Com o objetivo de se trazer respostas coerentes a tais questionamentos de forma a elucidá-los, far-se-á a utilização do método dedutivo na presente pesquisa, por meio de pesquisas bibliográficas.

 

1. MEDIAÇÃO COMO FORMA DE SOLUÇÃO DOS CONFLITOS:

Ao longo de nossa história, a humanidade sempre conviveu com o conflito, da qual se manifesta desde a escravidão. Tais conflitos ao longo do tempo foram dispersos em vários setores e níveis sociais, tendo sempre como base os valores e as motivações de cada parte envolvida.

Já com a sociedade contemporânea, marcada pelo medo e pela violência diários, a busca pelo Poder Judiciário teve grande aumento, a fim de se buscar amparo e proteção da justiça. Ocorre que, ao invés de se encontrar um instrumento de paz social, o que se encontrou foi muitas vezes uma justiça ineficiente e demorada.

Desta maneira, surgem os mecanismos jurídicos consensuais de tratamento de conflito, dentre os quais, a Mediação, que, ao invés de delegar o poder de resposta a um terceiro, visa aproximar as partes para que juntas encontrem a solução, visando sempre o diálogo, a proximidade, a oralidade, a ausência ou redução de custos e a rapidez.

Ocorre que, visando ainda mais a desburocratização do Poder Judiciário, fundado pela era tecnológica, o Conselho Nacional de Justiça alterou artigos da Resolução n° 125/2010 por meio da emenda n° 02/2016 do qual, fundamentalmente, no que se refere à possibilidade de inserir o procedimento de “Mediação Digital”, através de uma plataforma digital. E é exatamente a respeito disso que será tratado.

 

2. COMPORTAMENTO HUMANO:

Nunca se falou tanto em comportamento humano como nos últimos tempos. Uma das explicações encontradas pela psicologia para avaliarmos o comportamento alheio são as mudanças que cada indivíduo passa desde a infância até a fase adulta e que ao longo dos anos moldam seu caráter, sua personalidade e sua identidade.
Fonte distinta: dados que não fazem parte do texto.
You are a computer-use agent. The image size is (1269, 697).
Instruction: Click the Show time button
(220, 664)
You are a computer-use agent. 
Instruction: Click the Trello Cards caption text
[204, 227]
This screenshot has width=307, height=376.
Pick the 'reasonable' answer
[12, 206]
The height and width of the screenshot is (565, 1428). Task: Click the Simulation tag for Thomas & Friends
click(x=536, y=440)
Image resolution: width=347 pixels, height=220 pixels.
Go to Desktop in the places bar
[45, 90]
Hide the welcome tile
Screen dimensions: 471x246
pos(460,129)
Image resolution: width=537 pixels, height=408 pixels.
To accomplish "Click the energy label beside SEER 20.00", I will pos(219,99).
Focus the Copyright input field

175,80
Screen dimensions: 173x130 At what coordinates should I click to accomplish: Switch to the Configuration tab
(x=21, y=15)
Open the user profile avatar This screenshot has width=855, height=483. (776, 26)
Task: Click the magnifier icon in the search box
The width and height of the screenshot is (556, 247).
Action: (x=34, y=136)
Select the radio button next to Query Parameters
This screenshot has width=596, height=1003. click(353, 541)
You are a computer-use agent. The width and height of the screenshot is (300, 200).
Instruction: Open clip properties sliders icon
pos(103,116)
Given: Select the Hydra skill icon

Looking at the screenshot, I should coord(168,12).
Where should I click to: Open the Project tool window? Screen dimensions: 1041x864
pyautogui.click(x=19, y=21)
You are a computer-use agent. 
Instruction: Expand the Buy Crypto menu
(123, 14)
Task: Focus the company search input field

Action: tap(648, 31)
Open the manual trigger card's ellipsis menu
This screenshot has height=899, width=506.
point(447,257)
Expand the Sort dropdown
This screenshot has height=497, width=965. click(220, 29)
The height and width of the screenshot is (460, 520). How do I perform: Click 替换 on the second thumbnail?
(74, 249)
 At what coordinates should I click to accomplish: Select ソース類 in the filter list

O comportamento humano pode ser definido como o conjunto de todas as ações físicas e emoções que estão associadas a um indivíduo ou mesmo a um grupo social. Ou seja, são as nossas respostas aos mais variados estímulos do dia a dia, tanto de origem interna quanto externa.

Desde o momento em que nascemos, até chegarmos à idade adulta, passamos por muitas mudanças. E é exatamente ao longo desse período que definimos nossa personalidade, traços característicos, caráter e reações diante de todos os desafios que são colocados em nosso caminho.

Ocorre que, muito desses comportamentos são instintivos ao corpo humano, como tirar a mão de uma superfície quente ou piscar quando algo se aproxima do rosto. Outros por sua vez, foram consolidados a partir de repetições e definições sociais de certo ou errado, moral ou imoral e ético ou antiético [3].

E é exatamente aqui que o tema do comportamento humano faz relação com a mediação digital.

 

3. MEDIAÇÃO DIGITAL: ANÁLISE DO COMPORTAMENTO HUMANO PREJUDICADA:

Como já foi dito anteriormente, a mediação digital busca trazer uma maior efetivação do direito das pessoas.

A principal questão acerca desse tema vem a ser: o fato de a mediação ser feita de forma digital não irá tornar prejudicial a analise do comportamento e trejeitos humanos? A sutileza das emoções e gestos não estará prejudicada? A resposta é sim!  [4]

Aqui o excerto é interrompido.